If video stores were still a thing, The Silence would sit on shelves hoping to trick people into a rental. In the halcyon days of yesteryear, low-budget cult fave the Asylum would have produced The Silence. Instead, it’s masquerading as a Netflix release. It is the Transmorphers to A Quiet Place’s Transformers.
Both movies share a premise and it’s impossible to not think of A Quiet Place while watching The Silence. I think A Quiet Place is mediocre at best, but it comes out looking like a masterpiece in this comparison. The Silence is a thoroughly bad movie that will make you wish you were watching something else. It’s a horror movie that generates minimal tension and provokes no emotional reaction. It flails about with occasional bursts of loud noises and violence, just like the mutant bat creatures in the movie.
An unfortunate number of people will probably be sucked into The Silence by Netflix’s algorithms. The movie stars Stanley Tucci and Kiernan Shipka. They’re good enough to lend The Silence more credibility than it deserves.
RELEASE DATE: 4/10/2019
DIRECTOR: John R. Leonetti
After an outbreak of mysterious bat-like creatures threatens humanity, the key to survival is adaptability.
The movie opens with a dark and visually murky cave exploration that accidentally unleashes a swarm of huge bats. We go from 1,000 feet below the Appalachian Trail to northern New York, where our protagonists, the Andrews family, live. We have Ally (Shipka), 16 years old and three years removed from a car accident that left her deaf. She lives with her mom, dad, and brother. The mom and brother are mostly irrelevant, as the story is really about Ally and her dad, Hugh (Tucci). The family members are forced to leave their home when the bat creatures, called “vesps,” begin attacking major metropolitan areas. As bats do, even ones as jacked-up as these, they hunt by sound. Allegedly, vesps have extra sensitive hearing, but that proves to be malleable to meet the plot’s needs.

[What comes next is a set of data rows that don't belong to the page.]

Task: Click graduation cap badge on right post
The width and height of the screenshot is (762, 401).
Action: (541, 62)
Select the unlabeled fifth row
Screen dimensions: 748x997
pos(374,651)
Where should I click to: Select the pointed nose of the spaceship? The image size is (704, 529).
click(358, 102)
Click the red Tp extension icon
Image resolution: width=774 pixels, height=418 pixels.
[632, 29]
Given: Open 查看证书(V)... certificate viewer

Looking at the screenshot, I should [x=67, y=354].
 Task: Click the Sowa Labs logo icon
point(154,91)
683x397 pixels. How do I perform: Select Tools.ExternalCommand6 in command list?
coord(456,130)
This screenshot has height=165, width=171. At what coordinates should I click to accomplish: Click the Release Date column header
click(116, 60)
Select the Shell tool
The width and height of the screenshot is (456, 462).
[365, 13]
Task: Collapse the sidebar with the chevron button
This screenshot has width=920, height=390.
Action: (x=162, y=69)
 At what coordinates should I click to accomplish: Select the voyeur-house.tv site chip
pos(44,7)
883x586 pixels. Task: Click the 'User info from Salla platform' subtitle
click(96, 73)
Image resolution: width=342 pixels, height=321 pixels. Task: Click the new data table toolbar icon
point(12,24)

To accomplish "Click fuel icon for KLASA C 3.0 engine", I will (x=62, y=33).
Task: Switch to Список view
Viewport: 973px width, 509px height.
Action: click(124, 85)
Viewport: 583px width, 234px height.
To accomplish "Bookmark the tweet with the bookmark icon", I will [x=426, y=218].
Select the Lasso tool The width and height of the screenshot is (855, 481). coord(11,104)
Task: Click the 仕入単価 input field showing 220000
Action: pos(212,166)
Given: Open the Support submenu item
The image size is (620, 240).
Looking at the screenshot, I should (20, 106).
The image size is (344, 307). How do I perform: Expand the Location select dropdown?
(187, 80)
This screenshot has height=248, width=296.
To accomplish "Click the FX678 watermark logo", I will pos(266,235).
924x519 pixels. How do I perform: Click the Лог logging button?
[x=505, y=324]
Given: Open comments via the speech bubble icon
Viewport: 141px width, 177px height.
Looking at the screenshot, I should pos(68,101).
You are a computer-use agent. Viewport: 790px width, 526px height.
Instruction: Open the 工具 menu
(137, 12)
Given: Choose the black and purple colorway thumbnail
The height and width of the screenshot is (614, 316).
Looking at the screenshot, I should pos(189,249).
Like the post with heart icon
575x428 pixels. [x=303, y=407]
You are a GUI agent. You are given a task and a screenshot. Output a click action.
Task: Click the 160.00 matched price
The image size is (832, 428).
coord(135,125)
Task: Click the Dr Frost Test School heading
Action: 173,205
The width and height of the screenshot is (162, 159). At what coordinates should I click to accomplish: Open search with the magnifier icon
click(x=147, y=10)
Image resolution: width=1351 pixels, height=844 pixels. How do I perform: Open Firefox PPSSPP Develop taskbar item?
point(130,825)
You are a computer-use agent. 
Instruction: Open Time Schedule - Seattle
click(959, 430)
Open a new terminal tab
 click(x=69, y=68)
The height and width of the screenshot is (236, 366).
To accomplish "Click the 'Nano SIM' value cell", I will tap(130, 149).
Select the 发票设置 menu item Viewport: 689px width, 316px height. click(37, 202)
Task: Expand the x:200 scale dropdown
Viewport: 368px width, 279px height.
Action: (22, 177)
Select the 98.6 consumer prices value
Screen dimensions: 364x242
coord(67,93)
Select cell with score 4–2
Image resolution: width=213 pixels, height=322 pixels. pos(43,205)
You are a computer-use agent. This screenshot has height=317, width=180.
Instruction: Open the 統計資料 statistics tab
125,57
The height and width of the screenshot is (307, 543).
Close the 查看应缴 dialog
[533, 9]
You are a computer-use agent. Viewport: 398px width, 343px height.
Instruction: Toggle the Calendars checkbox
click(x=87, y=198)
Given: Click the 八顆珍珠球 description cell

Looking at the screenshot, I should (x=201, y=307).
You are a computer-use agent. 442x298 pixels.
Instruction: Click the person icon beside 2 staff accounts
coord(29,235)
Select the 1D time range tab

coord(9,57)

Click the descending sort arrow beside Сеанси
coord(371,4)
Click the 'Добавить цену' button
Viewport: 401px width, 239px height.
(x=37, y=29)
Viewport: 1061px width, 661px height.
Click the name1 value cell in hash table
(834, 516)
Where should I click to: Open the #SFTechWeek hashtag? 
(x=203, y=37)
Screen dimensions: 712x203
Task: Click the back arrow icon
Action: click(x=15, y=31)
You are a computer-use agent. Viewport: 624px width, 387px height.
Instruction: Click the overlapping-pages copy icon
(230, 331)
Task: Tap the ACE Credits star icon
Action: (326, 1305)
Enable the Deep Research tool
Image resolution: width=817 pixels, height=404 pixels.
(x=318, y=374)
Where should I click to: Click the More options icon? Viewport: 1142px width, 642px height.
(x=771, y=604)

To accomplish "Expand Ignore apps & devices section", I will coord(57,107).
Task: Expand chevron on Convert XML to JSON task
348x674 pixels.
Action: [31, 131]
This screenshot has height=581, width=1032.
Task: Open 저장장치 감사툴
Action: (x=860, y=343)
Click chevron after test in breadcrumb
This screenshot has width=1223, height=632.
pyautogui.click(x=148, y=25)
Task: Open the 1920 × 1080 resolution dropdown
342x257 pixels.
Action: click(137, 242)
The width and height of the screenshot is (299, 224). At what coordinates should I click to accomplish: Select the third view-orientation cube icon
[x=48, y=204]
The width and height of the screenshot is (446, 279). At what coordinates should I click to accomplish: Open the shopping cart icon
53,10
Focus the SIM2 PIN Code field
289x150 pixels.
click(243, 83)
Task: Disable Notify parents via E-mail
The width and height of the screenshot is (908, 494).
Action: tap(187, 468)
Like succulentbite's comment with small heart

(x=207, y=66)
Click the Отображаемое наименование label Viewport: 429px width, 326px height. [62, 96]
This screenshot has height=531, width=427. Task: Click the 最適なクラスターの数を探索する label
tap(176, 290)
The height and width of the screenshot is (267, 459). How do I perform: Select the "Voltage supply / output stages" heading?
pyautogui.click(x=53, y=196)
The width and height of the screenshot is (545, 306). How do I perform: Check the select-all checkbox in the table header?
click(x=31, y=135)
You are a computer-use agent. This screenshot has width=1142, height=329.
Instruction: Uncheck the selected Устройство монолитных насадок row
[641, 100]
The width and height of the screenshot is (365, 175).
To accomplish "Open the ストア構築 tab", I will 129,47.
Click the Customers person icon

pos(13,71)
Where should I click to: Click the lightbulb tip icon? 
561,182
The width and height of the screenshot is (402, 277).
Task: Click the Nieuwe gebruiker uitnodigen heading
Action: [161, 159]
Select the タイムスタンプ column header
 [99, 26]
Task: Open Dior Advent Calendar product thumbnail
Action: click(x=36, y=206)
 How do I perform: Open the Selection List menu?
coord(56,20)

I cannot stress enough how dopey The Silence is. There’s a scene, once everyone knows they need to be quiet, where Ally talks to her boyfriend via an iPad with the sound on. There are multiple scenes that feature sacrifices of some kind that play out in slow motion, for dramatic effect. Readers, I howled at one of those scenes.
There is nothing substantive in the story, and whenever the film swings for raw emotion, it whiffs. The Andrews family runs from place to place, losing a few people along the way, but the core members keep surviving in spite of their own actions. In a scene at an abandoned store, Ally draws the vesps’ attention, but they inexplicably do nothing.
Tucci and Shipka can’t help but to pop on-screen. However, they aren’t good enough to mask any of the screenplay’s deficiencies, only highlight them. Other actors don’t fare as well, like John Corbett, who plays family friend Glenn. There’s a term in sports for when a player avoids a potentially violent situation, which results in the opponent scoring. You may see a receiver ease up on a play over the middle to avoid being crushed by a linebacker. It’s called a “business decision,” and Corbett makes one here. Glenn’s brief run in the film ends when he gives himself up for the good of his friends. Corbett’s performance is blasé to the point that it looks like the actor is cutting bait on the movie. It’s another funny moment in a film that never aims for a laugh.
For its first hour, The Silence feels like the prologue skipped over in A Quiet Place. Then a cult shows up. It’s a development so ludicrous and full of buffoonery that I was mad the cult members didn’t show up earlier. I won’t say more because anyone who reads this review and still wants to watch the movie should get to enjoy its poppycock third act as much as I did.
Directed by John R. Leonetti from a script credited to Carey and Shane Van Dyke, based on Tim Lebbon’s novel, The Silence is a miserable way to spend 90 minutes. The film hones in on the idea of adaptability as a key theme. It’s thin on its own and becomes thinner as the movie struggles to explore it in a meaningful way. The Silence grasps for the notion of parental fear that provides the dramatic backbone of A Quiet Place. It comes up empty-handed because the film is dramatically and emotionally inert. It’s always an odd feeling to watch a post-apocalyptic movie and not care if the people survive, yet here we are. I can’t wait to forget about the movie.
If you want to watch something with Shipka, Netflix has Sabrina and Mad Men. If you want more Tucci, and who doesn’t, he’s in a ton of other movies. But if you want an elite recommendation, switch over to Amazon Prime and watch the Shipka-starring The Blackcoat’s Daughter. Or A Quiet Place, which just landed on Prime and Hulu.
Just stay away from The Silence, OK?